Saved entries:
────────
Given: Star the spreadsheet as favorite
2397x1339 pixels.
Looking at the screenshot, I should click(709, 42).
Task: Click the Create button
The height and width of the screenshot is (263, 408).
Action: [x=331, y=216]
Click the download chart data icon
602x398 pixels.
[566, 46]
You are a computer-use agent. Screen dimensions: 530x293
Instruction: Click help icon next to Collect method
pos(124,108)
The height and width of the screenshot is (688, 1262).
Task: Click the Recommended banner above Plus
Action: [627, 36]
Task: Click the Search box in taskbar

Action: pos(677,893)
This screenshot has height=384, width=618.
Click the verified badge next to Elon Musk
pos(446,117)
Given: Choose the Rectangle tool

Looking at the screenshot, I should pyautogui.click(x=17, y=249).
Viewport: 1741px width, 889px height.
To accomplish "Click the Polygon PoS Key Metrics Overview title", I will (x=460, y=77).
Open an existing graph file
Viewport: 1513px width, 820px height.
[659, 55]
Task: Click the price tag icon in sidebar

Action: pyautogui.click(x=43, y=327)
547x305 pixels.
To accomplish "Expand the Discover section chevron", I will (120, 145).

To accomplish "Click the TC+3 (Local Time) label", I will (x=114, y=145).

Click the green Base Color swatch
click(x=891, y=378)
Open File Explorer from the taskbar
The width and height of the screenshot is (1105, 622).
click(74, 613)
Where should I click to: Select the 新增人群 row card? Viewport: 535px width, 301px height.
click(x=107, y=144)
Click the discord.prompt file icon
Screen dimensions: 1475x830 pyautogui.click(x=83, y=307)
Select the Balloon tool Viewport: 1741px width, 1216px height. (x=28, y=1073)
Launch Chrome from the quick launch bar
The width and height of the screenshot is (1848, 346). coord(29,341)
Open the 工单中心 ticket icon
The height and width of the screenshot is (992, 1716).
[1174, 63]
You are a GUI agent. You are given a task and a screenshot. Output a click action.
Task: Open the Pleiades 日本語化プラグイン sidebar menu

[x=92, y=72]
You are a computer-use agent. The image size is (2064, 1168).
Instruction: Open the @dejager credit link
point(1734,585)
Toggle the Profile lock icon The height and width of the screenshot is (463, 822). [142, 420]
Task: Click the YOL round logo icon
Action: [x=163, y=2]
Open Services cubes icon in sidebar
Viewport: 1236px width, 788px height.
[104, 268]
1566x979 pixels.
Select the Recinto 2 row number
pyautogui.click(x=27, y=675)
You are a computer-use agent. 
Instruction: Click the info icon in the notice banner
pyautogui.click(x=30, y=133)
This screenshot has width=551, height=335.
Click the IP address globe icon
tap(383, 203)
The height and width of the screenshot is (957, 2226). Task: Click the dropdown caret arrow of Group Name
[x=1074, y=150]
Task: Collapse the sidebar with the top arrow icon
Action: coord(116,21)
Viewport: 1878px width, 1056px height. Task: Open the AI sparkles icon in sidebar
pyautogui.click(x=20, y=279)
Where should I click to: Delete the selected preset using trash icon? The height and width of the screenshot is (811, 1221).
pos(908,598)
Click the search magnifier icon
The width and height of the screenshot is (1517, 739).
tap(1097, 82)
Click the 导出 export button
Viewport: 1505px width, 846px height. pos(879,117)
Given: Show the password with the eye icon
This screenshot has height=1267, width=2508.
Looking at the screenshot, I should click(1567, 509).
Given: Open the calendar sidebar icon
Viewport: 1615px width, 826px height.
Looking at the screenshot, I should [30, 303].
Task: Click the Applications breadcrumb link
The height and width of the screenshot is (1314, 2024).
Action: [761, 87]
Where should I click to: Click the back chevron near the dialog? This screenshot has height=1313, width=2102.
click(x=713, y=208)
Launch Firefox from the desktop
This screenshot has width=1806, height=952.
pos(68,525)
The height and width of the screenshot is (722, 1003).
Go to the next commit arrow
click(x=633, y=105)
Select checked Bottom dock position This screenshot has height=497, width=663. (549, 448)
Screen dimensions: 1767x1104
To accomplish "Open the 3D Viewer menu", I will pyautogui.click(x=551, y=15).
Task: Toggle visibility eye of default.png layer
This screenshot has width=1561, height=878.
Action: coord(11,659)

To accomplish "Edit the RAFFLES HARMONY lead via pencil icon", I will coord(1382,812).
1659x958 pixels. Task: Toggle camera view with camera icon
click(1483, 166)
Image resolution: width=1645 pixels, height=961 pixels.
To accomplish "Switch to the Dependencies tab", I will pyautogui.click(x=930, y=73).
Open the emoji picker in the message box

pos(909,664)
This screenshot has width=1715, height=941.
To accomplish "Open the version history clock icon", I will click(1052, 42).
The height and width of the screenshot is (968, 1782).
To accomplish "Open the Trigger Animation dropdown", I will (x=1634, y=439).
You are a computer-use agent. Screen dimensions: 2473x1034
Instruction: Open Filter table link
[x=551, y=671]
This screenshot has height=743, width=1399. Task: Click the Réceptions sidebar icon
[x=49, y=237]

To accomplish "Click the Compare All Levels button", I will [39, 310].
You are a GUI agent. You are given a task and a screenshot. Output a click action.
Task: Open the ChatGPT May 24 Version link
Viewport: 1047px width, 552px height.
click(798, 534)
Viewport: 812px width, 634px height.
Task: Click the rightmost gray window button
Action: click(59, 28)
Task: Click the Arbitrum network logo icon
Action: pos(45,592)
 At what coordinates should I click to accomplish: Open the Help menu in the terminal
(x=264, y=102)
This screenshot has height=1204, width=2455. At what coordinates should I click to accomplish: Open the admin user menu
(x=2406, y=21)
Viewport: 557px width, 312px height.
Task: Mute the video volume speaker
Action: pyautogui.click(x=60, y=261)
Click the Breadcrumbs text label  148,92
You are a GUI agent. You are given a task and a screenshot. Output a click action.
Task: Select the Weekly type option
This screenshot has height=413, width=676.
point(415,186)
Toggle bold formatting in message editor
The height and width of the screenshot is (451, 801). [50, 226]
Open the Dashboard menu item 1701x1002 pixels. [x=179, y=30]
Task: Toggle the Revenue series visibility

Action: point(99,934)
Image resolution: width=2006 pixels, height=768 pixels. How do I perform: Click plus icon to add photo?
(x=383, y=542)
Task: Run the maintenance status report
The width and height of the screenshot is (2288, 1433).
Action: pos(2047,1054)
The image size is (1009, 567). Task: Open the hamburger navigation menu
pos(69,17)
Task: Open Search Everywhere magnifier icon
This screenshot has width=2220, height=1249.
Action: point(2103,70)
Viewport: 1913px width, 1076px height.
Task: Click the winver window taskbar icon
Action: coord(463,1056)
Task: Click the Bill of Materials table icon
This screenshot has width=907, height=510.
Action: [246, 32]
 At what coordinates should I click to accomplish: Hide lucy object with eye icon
────────
Instructions to follow >> Find the word "agent" in the data and copy out each line where it turns up.

Finished task >>
You are a computer-use agent. Screen dimensions: 530x293
You are a GUI agent. You are given a task and a screenshot. Output a click action.
You are a computer-use agent. The image size is (2064, 1168).
You are a computer-use agent. 
You are a computer-use agent. Screen dimensions: 2473x1034
You are a GUI agent. You are given a task and a screenshot. Output a click action.
You are a GUI agent. You are given a task and a screenshot. Output a click action.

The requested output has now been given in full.